ONCE UPON A NUMBER, 1998. Basic Books. Chosen one of the best nonfiction books of 1998 by The Los Angeles Times. Spanish, German, Dutch, and UK Penguin editions, 1999. -- Like at least 62.212% of us, I've sometimes felt torn between stories and statistics and their very different logics and mindsets. I've always been struck, for example, by how frequently people feel that they've been wronged or aggrieved and how infrequently they feel that they've wronged or aggrieved someone else. How could we all be so Lake Wobegone above average? This and other such observations led me to thinking not only about the differences between stories and statistics but also about those between subjective viewpoint and objective probability, between informal discourse and logic, between meaning and information. The book that resulted, this book, is a sort of mathematician's take on C.P. Snow's two cultures, the literary and the scientific, and is my attempt to bridge, or at least illuminate, the gap between them. The stress is on examples, vignettes, parables, stories, puzzles, and a few memoiristic segments. Topics include the Bible codes, the statistics of racism and stereotyping, twenty questions and "magical realism," the probability of Murphy's Law, the role of common knowledge in the stock market, information theory and literary criticism, and much more.

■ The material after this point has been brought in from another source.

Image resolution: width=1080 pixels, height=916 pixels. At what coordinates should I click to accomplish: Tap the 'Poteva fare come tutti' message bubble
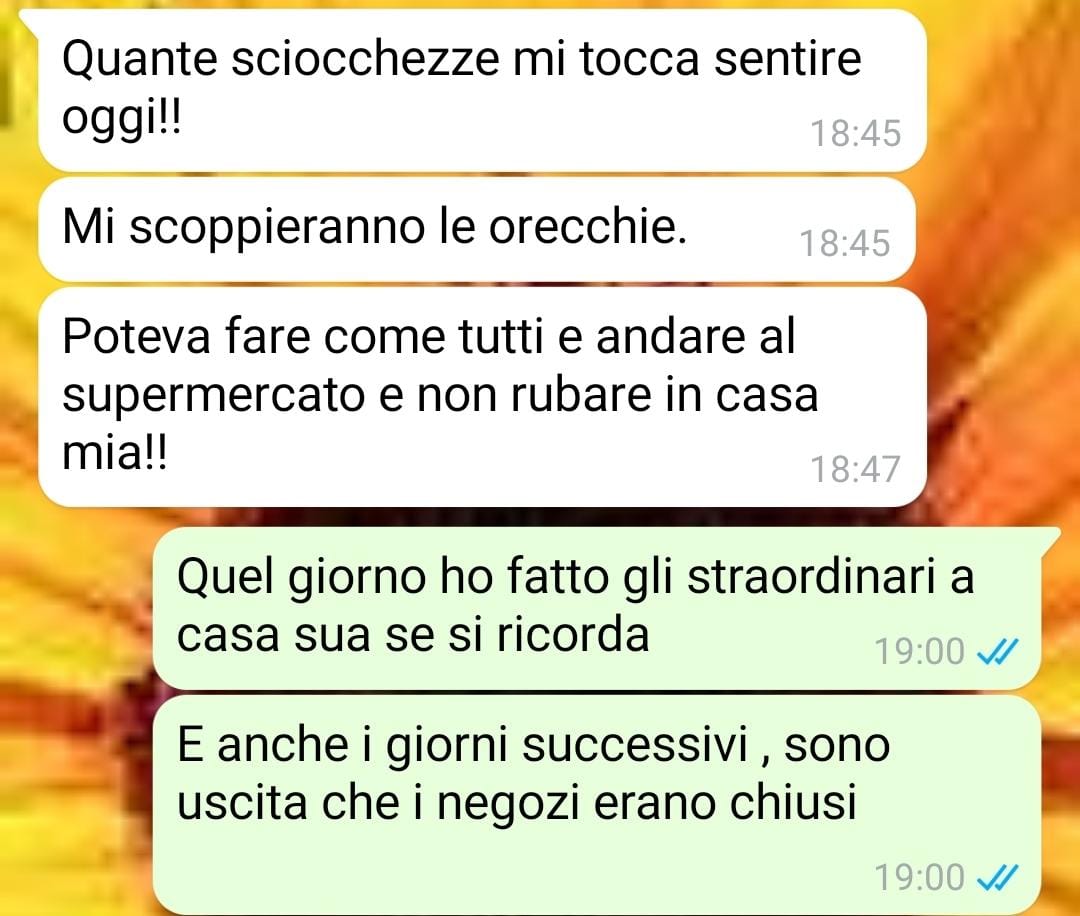(482, 397)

"Paulos' goal is nothing less than lofty. He hopes to reconcile the personal aspect of human life, which refers to the stories we tell and live by, and the impersonal, which is essentially mathematical, statistical and scientific. ... Both delightful and wise, this little book cries out to be kept close at hand, to be looked into from time to time, to be treasured as an old friend." -- Anthony Day, Los Angeles Times.
MATHEMATICS AND HUMOR, University of Chicago Press, 1980. Paper, 1982. Japanese translation, 1983, Dutch translation, 1990. -- In MATHEMATICS AND HUMOR I i} explore the operations and structures common to humor and the formal sciences (logic, mathematics, and linguistics), ii) show how various notions from these sciences provide formal analogues for different sorts of jokes and joke schema, and iii) develop a mathematical model of jokes (joke schema) using ideas from "catastrophe theory". In accomplishing this I discuss self-reference, recursivity, axioms, logical levels, non-standard models, transformational grammar, and several "mathematical" (in an extended sense) ideas. Relevant psychological and philosophical matters are discussed and provide a matrix for both the technical development and for the jokes. There is no comparable study of the formal properties of humor.

"Many scholars nowadays write seriously about the ludicrous. Some merely manage to be dull. A few - like Paulos - are brilliant in an odd endeavor." --Harvey Mindess, Los Angeles Times
I THINK, THEREFORE I LAUGH, Columbia University Press, 1985. Paper, 1986. Spanish and French translations, 1987. Dutch translation, 1990. -- I THINK, THERFORE I LAUGH is intended to be, at least in part, an exemplification of a remark by Wittgenstein that a good and serious work in philosophy could be written which consisted entirely of jokes. If one understands the relevant philosophical point, one gets the joke (parable, story, puzzle). Humor and analytic philosophy resonate at even deeper levels (both evince a strong penchant for debunking, for example). I support this claim with the above-mentioned stories and jokes, some exposition on topics ranging from scientific induction to the distinction between intentional and causal explanations, and the construction of imaginary dialogues between Bertrand Russell and Groucho Marx, Ludwig Wittgenstein and Lewis Carroll.

"Paulos is brilliant at capturing difficult ideas in a memorable joke. I've never laughed so much while thinking so hard."--Brian Butterworth, author of What Counts: How Every Brain Is Hardwired for Math.